Expert in: Theory of passion
DUMOUCHEL, Daniel
Professeur titulaire
- Early Modern philosophy
- Philosophy of the Enlightenment
- Aesthetics
- Philosophy of art
- Philosophy of literature
- Theory of passion
- Theory of emotions
- Theory of fictions
My fields of interest essentially encompass the history of modern philosophical thought (17th and 18thcenturies) and the philosophy of art and aesthetics, from the 18th century to the present. My research subjects can be grouped into four themes.
- The first - and the most important in my past work - concerns the reconstruction of the main issues in 18th-century philosophical aesthetics. My initial university studies focused largely on the role of aesthetics in Kantian philosophy and the German Aufklärung; I then expanded my analysis to include the French, English and Scottish Enlightenment. Among the questions that interest me in this context are the birth of a specific philosophical discourse on art in the 18th century; the nature of aesthetic experience and critical judgment; the relationships between ethics and aesthetics; the relationships between passions and artistic experience; the status of fiction; models for explaining invention and creativity; the explanation of paradoxical emotions; and theories of tragic emotion.
- A second research theme concerns the problem of affectivity in modern philosophy and, in particular, the issue of the role of intersubjectivity in the engenderment and communication of passions. To study this question so obviously neglected by historians of the philosophical theories of passions, I start from the "model" of sympathy developed by David Hume and Adam Smith, to inventory the different philosophical explanations of passional life, from Spinoza to Rousseau, and examine their ethical and aesthetic implications.
- I am also interested in the use of fictions in philosophical discourse. I study the rich and diversified use that classical and Enlightenment philosophers make of experiences of thought, of epistemological fictions and fictional and rhetorical devices in discourses aimed at producing truth.

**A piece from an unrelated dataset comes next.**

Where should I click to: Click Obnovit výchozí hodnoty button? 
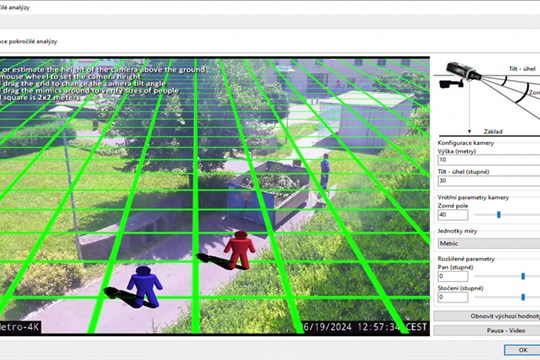click(487, 316)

- Lastly, I have undertaken research that should lead, with the collaboration of my colleagues, to the publication and annotation of a selection of major philosophical texts by certain members of the "speculative philosophy" class of the Berlin Academy, including Johann Georg Sulzer and Jean Bernard Merian. Halfway between Leibnizianism and empiricism, the debates of the Berlin Academy, between 1748 and 1780, are an ideal laboratory for following the transformation of the key issues in the philosophical thought of the Enlightenment on the nature of knowledge, representation, action, feelings, etc.